I knew it was only a matter of time before we got the question we'd been dreading. On the way out of the audiologist's office the other day, the office manager stopped me. "Your daughters are so cute," she said. "Are they adopted?" (There'd have been no question if my husband had been with me. Neither of us are Asian—or as cute as our daughters.)
Then came the zinger: "Oh, are they real sisters?"
I answered truthfully: They are. It was love at first sight for these two, and my oldest is actually a much better big sister than I ever remember being (I recall feeding my sister and brother soap and dog biscuits, respectively). They spend hours playing with each other, hugging and just adoring each other. They have their squabbles over toys, but those are short-lived—it's mostly laughter and love between these two. They were simply meant to be sisters. "Yes, they're real sisters, and I'm their real mother."

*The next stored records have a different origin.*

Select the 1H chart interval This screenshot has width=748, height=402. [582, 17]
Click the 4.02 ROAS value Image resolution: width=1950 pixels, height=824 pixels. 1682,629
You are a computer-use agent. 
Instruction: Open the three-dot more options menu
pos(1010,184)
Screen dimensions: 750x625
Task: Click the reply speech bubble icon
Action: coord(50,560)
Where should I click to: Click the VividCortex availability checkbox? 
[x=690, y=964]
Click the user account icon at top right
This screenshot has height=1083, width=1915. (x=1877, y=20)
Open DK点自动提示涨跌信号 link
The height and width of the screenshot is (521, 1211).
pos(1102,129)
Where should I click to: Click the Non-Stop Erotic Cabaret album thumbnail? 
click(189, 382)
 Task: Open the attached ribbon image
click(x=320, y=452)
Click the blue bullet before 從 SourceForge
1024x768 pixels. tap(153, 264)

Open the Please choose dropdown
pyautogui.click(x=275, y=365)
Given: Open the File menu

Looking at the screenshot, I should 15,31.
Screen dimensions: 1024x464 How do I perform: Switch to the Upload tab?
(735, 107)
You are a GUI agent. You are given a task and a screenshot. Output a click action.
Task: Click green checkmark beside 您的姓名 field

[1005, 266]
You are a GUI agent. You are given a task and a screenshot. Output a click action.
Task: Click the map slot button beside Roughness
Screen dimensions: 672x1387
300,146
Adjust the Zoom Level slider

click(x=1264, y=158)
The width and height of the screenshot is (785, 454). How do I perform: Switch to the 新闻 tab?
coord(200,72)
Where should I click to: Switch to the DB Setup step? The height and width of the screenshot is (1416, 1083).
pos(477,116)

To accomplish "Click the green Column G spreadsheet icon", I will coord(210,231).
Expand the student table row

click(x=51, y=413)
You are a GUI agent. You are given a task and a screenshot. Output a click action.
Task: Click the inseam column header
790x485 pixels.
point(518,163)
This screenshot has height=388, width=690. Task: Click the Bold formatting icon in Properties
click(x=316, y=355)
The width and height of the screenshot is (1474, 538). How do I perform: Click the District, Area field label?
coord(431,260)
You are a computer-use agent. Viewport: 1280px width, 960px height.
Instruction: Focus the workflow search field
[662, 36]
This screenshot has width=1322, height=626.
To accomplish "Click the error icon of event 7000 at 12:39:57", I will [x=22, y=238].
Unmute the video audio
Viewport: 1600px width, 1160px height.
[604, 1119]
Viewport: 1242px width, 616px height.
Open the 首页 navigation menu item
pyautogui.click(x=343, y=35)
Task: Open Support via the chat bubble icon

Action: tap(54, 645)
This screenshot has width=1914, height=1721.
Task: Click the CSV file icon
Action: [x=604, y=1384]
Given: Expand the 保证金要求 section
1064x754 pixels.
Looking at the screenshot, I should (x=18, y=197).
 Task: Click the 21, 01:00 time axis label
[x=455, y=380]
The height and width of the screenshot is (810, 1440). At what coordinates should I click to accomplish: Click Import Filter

But that answer wasn't enough....so she interrupted me and restated the question: "No, but are they real sisters? Like are they natal sisters?"
And so I felt angry and uncomfortable. Angry that someone would feel that this very personal question was their business after knowing my family for about 10 minutes. Angry that someone would feel it was okay to question the validity of my daughters' relationship, right in front of my daughters. (My oldest definitely understands the concept of "real" and not...and would equate "not real" with "imaginary.") And uncomfortable that the woman was blocking my exit like some sort of bridge troll, so I'd have to come up with an answer before I'd be allowed to pass.
"As far as we know, they are not biological sisters, if that is what you're asking," I said, trying hard to express my anger in my eyes, without my daughters noticing. Our girls come from two different parts of China, and they do look different—our oldest, tall and lanky with classic Han Chinese features; our youngest, delicate and petite, with more rounded eyes like the people from Southern China.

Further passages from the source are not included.